### [What the task requires]
The reply should hold only the lines below beginning at the one with "VINHO JOSE PITEIRA ROSE 1X750ML (490, 1508)" and ending at the one with "Ücret ve Komisyonlar (126, 1214)", copied exactly, with every picture left out.

### [Dataset extract]
::::
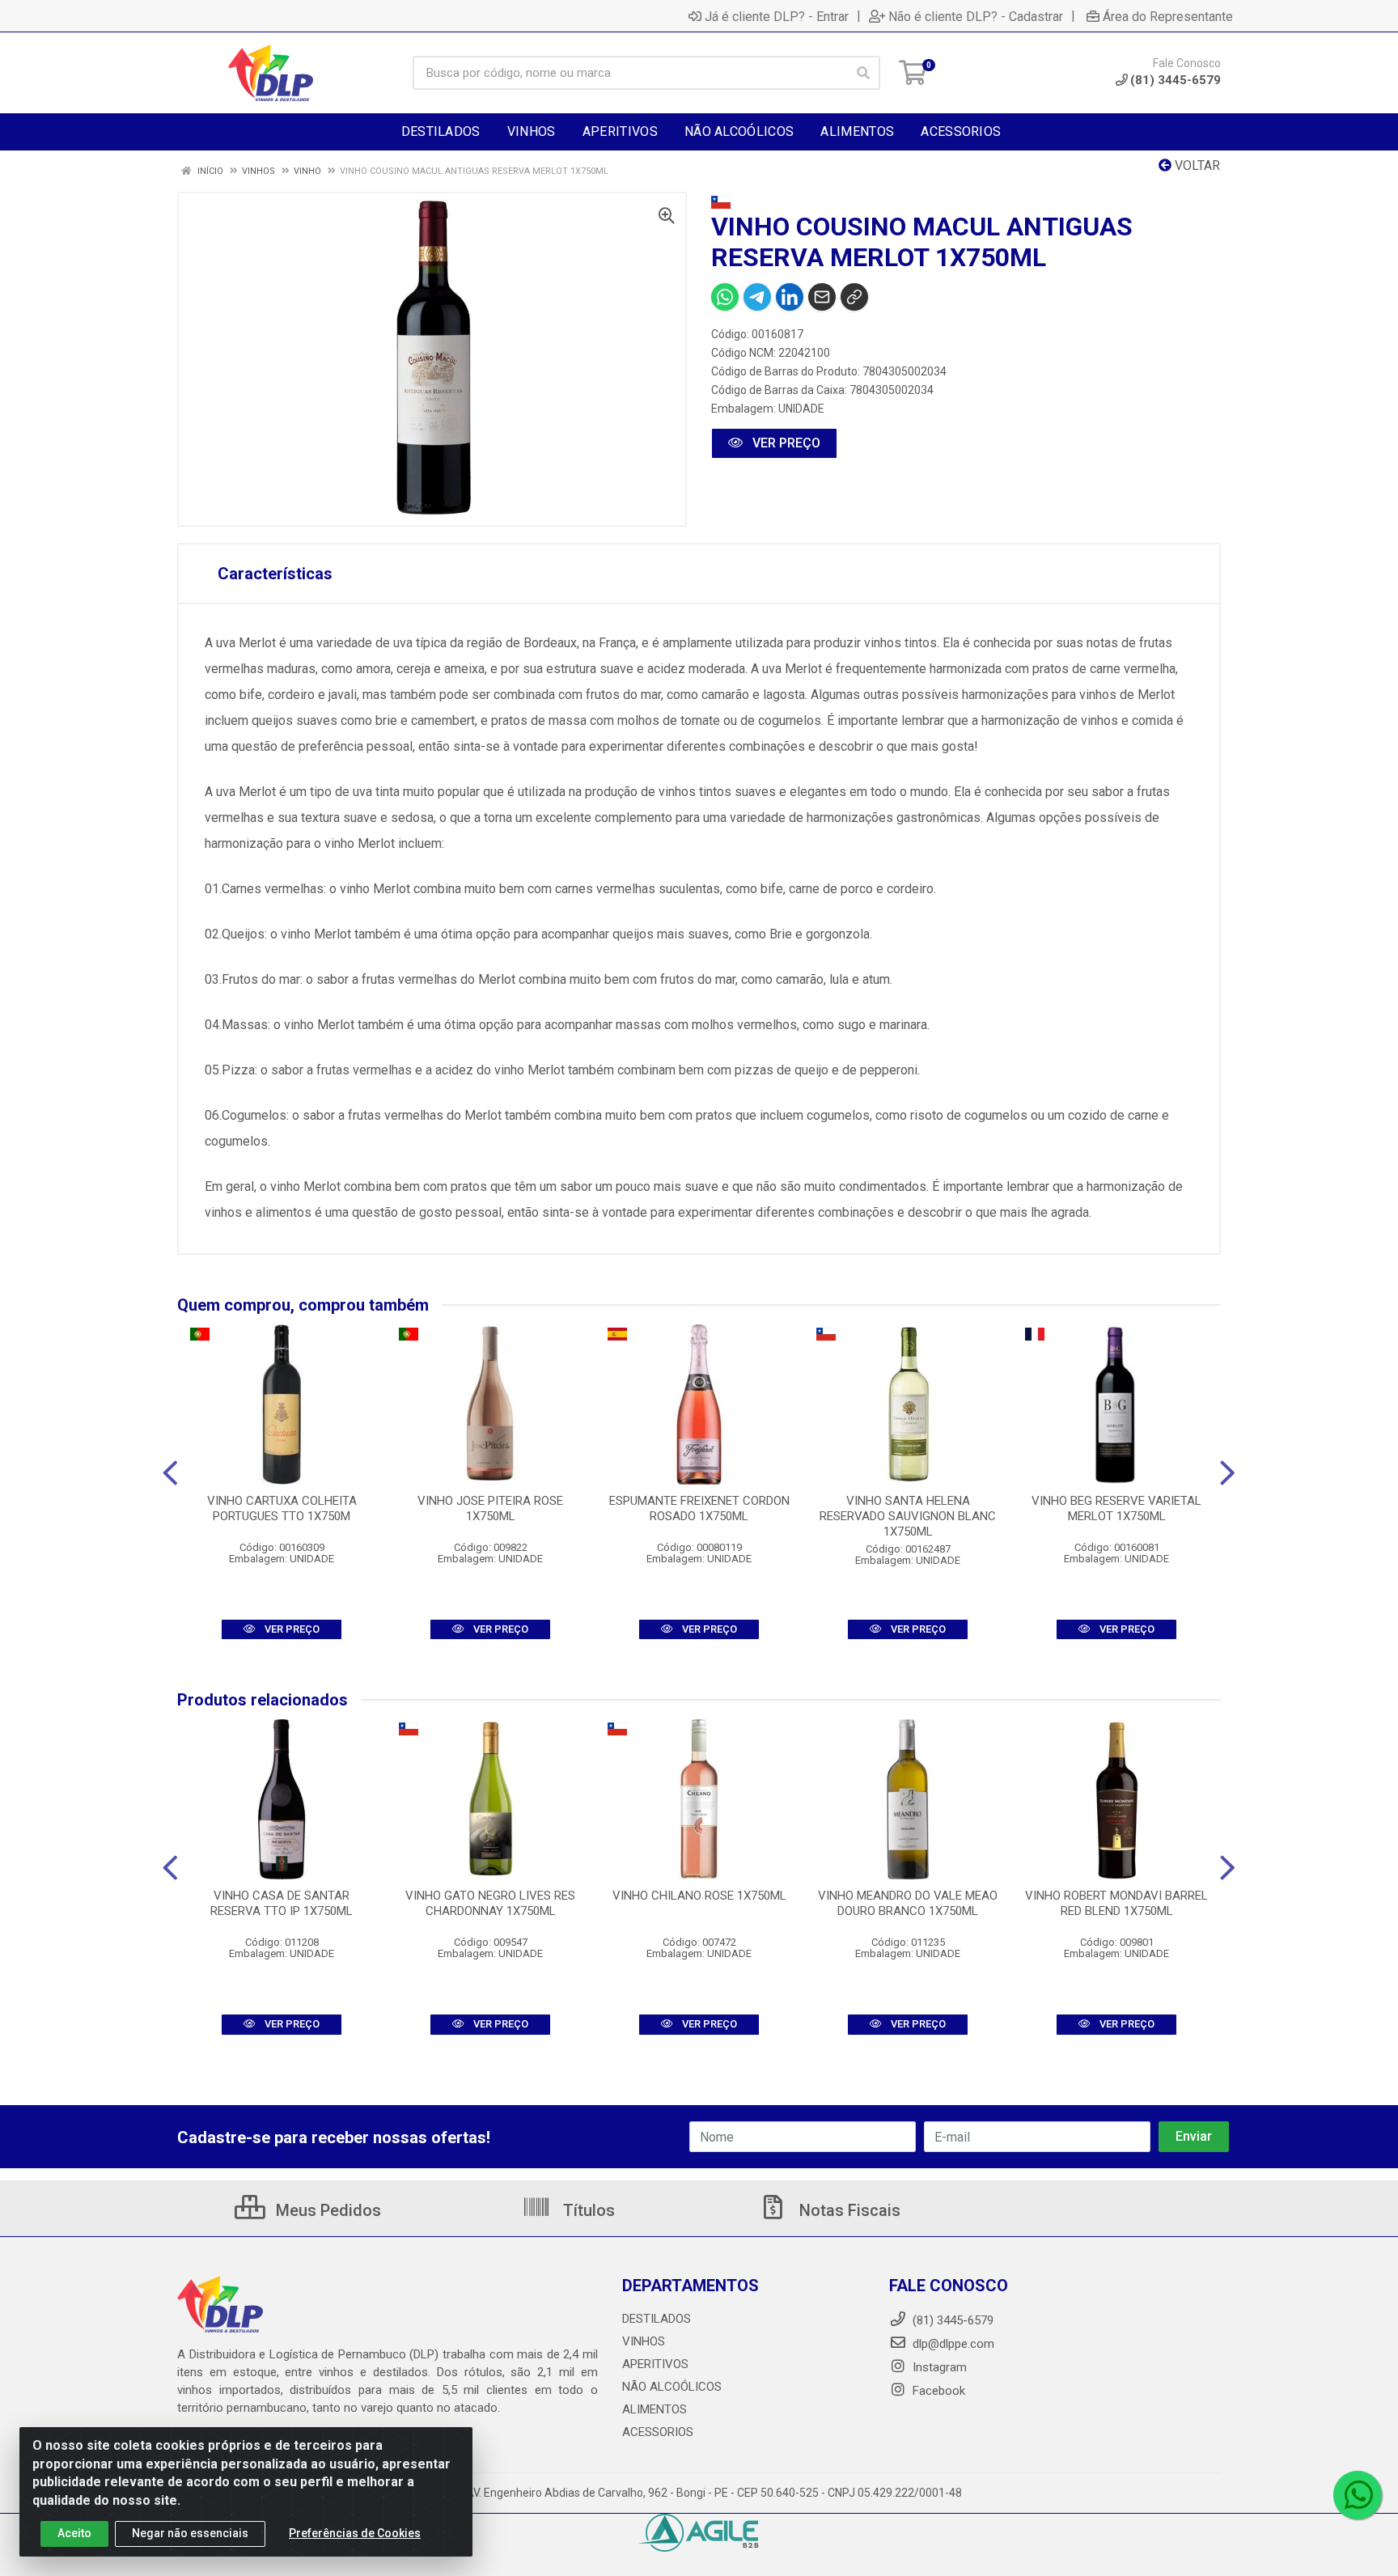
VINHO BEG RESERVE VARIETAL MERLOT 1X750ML (1116, 1508)
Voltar (1195, 165)
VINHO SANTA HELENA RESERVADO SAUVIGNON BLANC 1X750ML (908, 1516)
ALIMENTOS (654, 2409)
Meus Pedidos (326, 2210)
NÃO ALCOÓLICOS (672, 2386)
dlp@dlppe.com (953, 2344)
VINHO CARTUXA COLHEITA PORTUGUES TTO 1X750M (282, 1508)
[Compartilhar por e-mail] (822, 297)
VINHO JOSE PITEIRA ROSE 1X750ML (490, 1508)
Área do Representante (1168, 16)
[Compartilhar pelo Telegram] (757, 297)
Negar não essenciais (190, 2533)
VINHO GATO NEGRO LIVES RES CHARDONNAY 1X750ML (490, 1903)
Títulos (587, 2210)
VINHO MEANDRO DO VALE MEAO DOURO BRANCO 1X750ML (908, 1903)
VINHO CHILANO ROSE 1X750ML (699, 1895)
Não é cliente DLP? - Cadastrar (975, 16)
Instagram (938, 2367)
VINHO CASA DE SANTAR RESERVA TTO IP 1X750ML (281, 1903)
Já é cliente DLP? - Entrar (777, 16)
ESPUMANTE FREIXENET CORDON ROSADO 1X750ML (699, 1508)
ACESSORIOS (657, 2432)
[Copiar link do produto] (854, 297)
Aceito (74, 2533)
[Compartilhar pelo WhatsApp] (725, 297)
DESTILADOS (656, 2318)
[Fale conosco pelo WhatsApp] (1357, 2495)
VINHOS (643, 2341)
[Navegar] (170, 1473)
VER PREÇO (784, 443)
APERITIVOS (655, 2364)
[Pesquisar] (863, 73)
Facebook (937, 2390)
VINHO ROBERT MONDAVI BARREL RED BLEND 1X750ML (1116, 1903)
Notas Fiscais (847, 2210)
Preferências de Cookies (355, 2533)
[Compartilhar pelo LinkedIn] (789, 297)
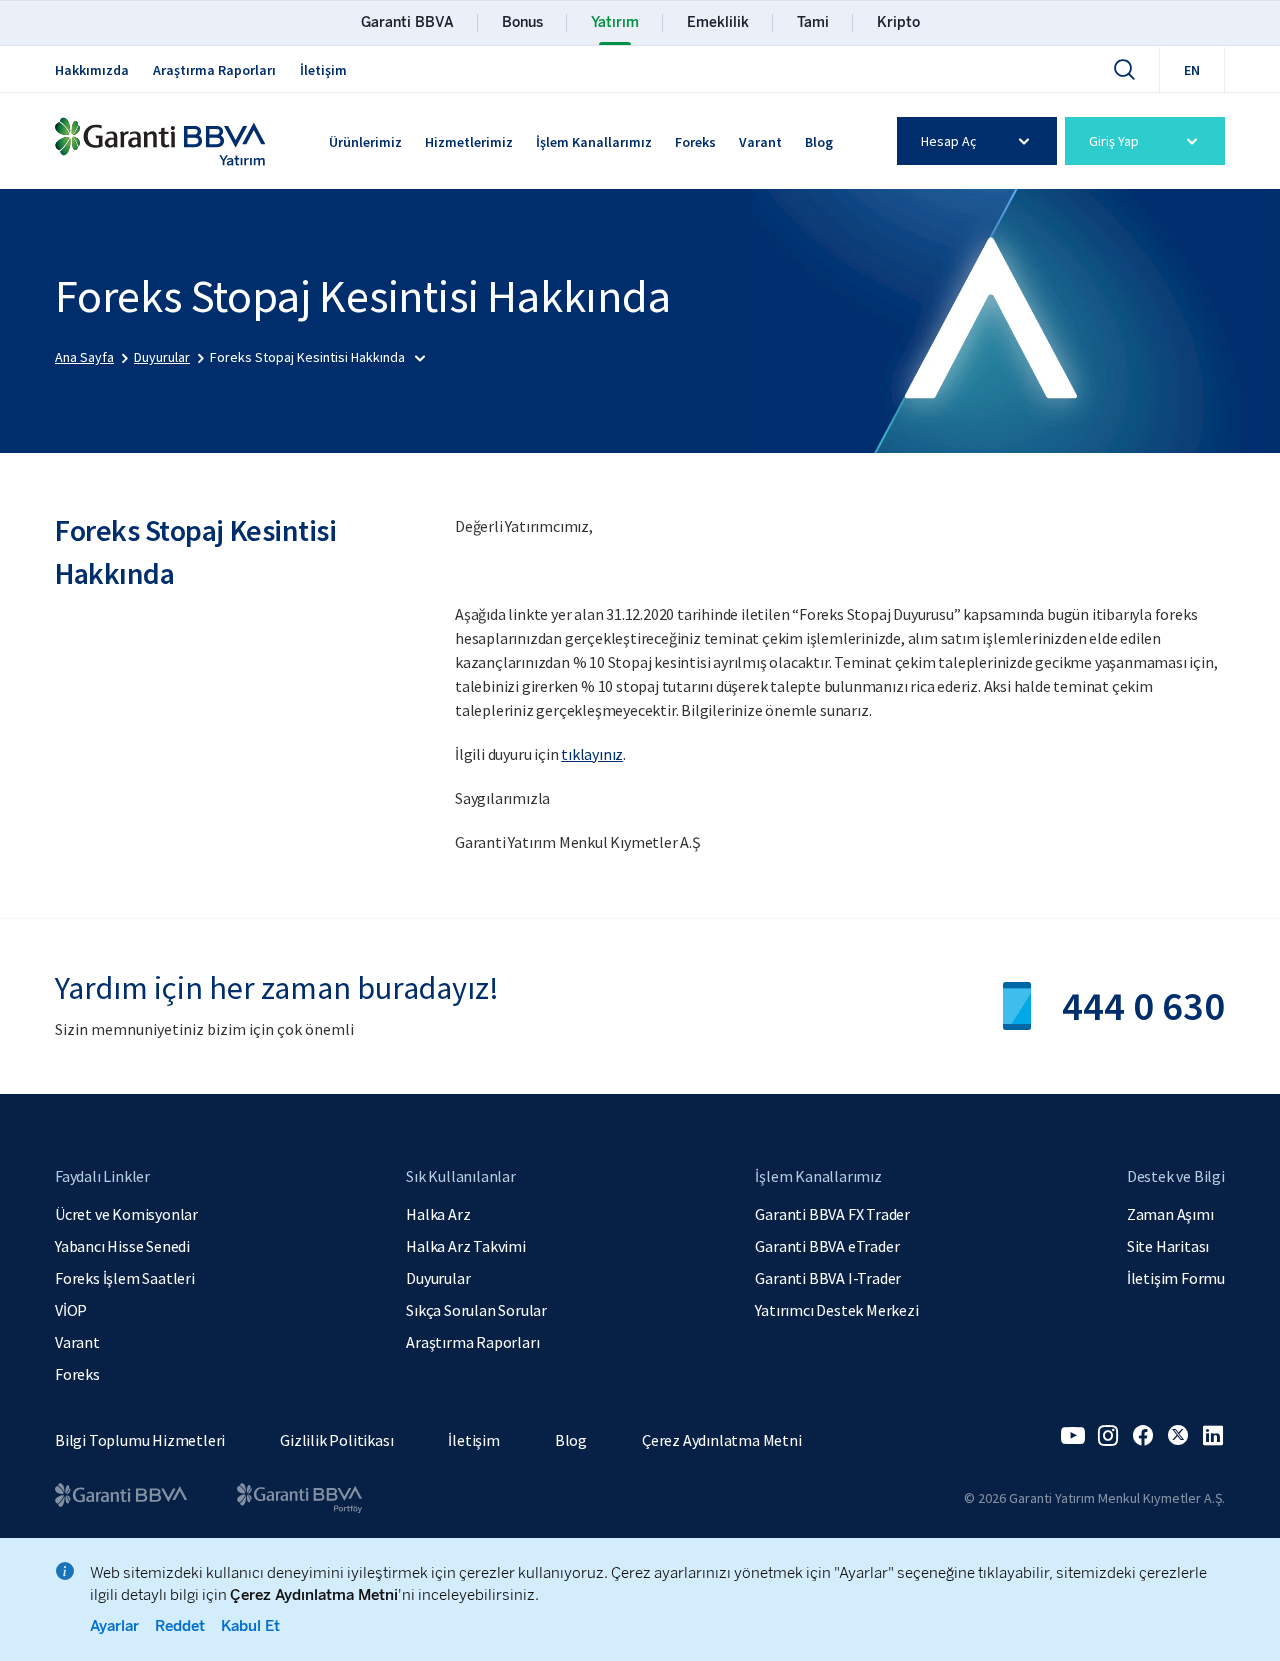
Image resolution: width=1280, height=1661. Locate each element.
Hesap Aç (948, 141)
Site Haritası (1168, 1246)
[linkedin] (1213, 1436)
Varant (760, 142)
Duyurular (438, 1278)
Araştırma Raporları (214, 70)
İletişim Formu (1176, 1278)
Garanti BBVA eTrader (827, 1246)
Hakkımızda (92, 70)
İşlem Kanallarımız (594, 142)
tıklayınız (592, 754)
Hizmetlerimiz (469, 142)
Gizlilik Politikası (336, 1440)
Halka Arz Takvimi (466, 1246)
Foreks (695, 142)
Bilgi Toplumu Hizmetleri (140, 1440)
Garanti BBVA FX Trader (832, 1214)
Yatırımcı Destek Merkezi (836, 1310)
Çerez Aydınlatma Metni (722, 1440)
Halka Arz (438, 1214)
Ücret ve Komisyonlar (126, 1214)
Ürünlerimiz (365, 142)
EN (1192, 70)
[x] (1178, 1436)
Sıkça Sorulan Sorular (476, 1310)
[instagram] (1108, 1436)
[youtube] (1073, 1436)
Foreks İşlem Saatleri (125, 1278)
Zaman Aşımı (1170, 1214)
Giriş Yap (1114, 141)
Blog (819, 142)
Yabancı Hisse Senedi (122, 1246)
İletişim (323, 70)
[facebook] (1143, 1436)
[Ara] (1124, 69)
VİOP (71, 1310)
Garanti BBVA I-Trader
::::
### [Answer space]
VINHO JOSE PITEIRA ROSE 1X750ML (490, 1508)
Área do Representante (1168, 16)
[Compartilhar pelo Telegram] (757, 297)
Negar não essenciais (190, 2533)
VINHO GATO NEGRO LIVES RES CHARDONNAY 1X750ML (490, 1903)
Títulos (587, 2210)
VINHO MEANDRO DO VALE MEAO DOURO BRANCO 1X750ML (908, 1903)
VINHO CHILANO ROSE 1X750ML (699, 1895)
Não é cliente DLP? - Cadastrar (975, 16)
Instagram (938, 2367)
VINHO CASA DE SANTAR RESERVA TTO IP 1X750ML (281, 1903)
Já é cliente DLP? - Entrar (777, 16)
ESPUMANTE FREIXENET CORDON ROSADO 1X750ML (699, 1508)
ACESSORIOS (657, 2432)
[Copiar link do produto] (854, 297)
Aceito (74, 2533)
[Compartilhar pelo WhatsApp] (725, 297)
DESTILADOS (656, 2318)
[Fale conosco pelo WhatsApp] (1357, 2495)
VINHOS (643, 2341)
[Navegar] (170, 1473)
VER PREÇO (784, 443)
APERITIVOS (655, 2364)
[Pesquisar] (863, 73)
Facebook (937, 2390)
VINHO ROBERT MONDAVI BARREL RED BLEND 1X750ML (1116, 1903)
Notas Fiscais (847, 2210)
Preferências de Cookies (355, 2533)
[Compartilhar pelo LinkedIn] (789, 297)
Image resolution: width=1280, height=1661. Locate each element.
Hesap Aç (948, 141)
Site Haritası (1168, 1246)
[linkedin] (1213, 1436)
Varant (760, 142)
Duyurular (438, 1278)
Araştırma Raporları (214, 70)
İletişim Formu (1176, 1278)
Garanti BBVA eTrader (827, 1246)
Hakkımızda (92, 70)
İşlem Kanallarımız (594, 142)
tıklayınız (592, 754)
Hizmetlerimiz (469, 142)
Gizlilik Politikası (336, 1440)
Halka Arz Takvimi (466, 1246)
Foreks (695, 142)
Bilgi Toplumu Hizmetleri (140, 1440)
Garanti BBVA FX Trader (832, 1214)
Yatırımcı Destek Merkezi (836, 1310)
Çerez Aydınlatma Metni (722, 1440)
Halka Arz (438, 1214)
Ücret ve Komisyonlar (126, 1214)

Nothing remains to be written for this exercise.